Taking Stand for Workers, Breyer Slams Class-Action Waivers

Crowds gathered on the courthouse steps for the start of the U.S. Supreme Court’s October term. (BRANDI BUCHMAN, Courthouse News Service)

WASHINGTON (CN) – Justice Stephen Breyer took a stand for workers Monday as the Supreme Court kicked off its October term with a focus on employment arbitration agreements.

Showcasing his animated style, Breyer leaned forward on the bench this morning to argue that siding with employers on class action waivers would upend “the entire heart of the New Deal,” referencing the series of protections launched under President Franklin Roosevelt to aid workers during the hard times of the Great Depression.

In the near century since the New Deal came into force, class action lawsuits have been a critical tool for employees to protect their rights or assert leverage in the workplace.
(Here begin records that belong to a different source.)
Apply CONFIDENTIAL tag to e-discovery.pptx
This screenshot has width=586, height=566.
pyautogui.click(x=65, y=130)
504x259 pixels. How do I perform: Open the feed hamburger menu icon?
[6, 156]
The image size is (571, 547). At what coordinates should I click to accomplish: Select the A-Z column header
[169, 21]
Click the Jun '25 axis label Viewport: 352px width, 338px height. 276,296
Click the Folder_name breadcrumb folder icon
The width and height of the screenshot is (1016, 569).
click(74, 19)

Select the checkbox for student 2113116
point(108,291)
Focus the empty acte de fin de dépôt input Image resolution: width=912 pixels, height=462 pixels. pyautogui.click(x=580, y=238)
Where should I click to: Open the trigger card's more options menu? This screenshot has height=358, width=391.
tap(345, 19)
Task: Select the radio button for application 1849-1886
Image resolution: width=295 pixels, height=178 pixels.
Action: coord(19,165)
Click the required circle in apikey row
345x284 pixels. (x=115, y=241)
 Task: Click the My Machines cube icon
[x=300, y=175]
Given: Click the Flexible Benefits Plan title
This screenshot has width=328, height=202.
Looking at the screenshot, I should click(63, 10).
This morning’s session involved class action waivers that Ernst & Young, Murphy Oil USA and Epic Systems Corp. had their employees sign as a condition of employment.
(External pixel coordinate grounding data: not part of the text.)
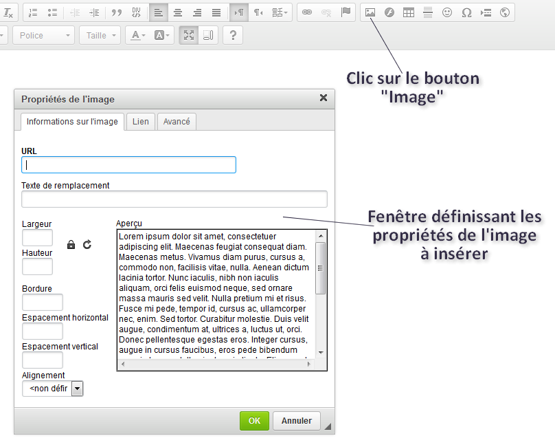Image resolution: width=555 pixels, height=445 pixels.
Task: Switch to the Avancé tab
Action: [177, 122]
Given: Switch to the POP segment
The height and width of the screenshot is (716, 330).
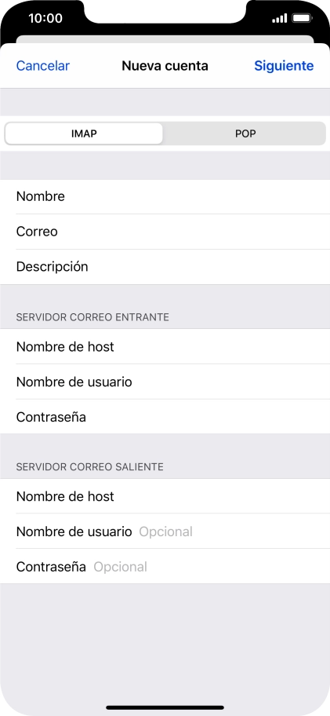Looking at the screenshot, I should (x=245, y=133).
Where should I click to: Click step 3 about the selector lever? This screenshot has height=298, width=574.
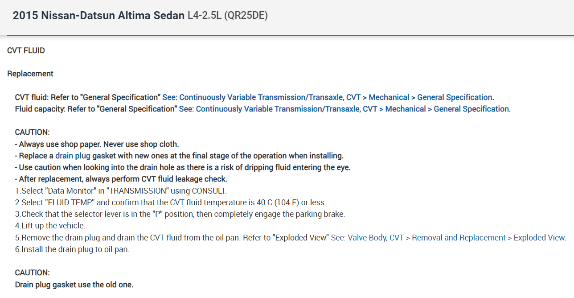[180, 214]
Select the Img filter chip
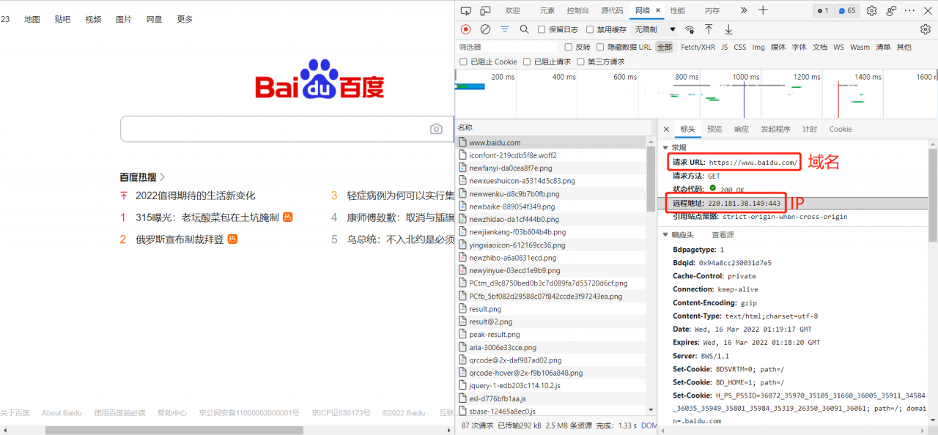This screenshot has height=435, width=938. [x=758, y=46]
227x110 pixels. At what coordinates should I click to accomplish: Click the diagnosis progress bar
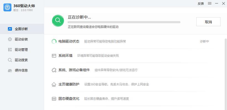point(124,22)
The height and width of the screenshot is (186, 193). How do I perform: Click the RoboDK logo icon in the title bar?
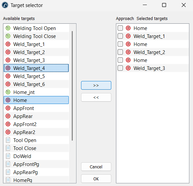click(x=5, y=5)
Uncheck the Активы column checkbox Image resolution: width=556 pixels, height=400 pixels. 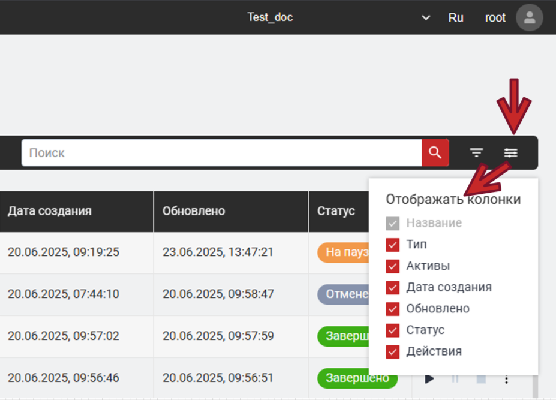pos(393,266)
The Ernst & Young case sprang from allegations by Stephen Morris and Kelly McDaniel that they were misclassified on employee records to deny them overtime.

Though the waivers they signed required mediation, Morris and McDaniel called the process unfairly complex and prohibitively expensive.

One employee who brought unrelated claims against Ernst & Young incurred costs of $200,000 to go through the company’s “Common Ground Program” for arbitration. Those costs far outweighed the benefit, as the employee recovered a mere $1,800 in the end.

Justice Ruth Bader Ginsburg echoed Breyer’s position, likening employee agreements with class action waivers to “yellow dog contracts” or agreements between employers and employees where the worker agrees, as a condition of employment, not to join a labor union.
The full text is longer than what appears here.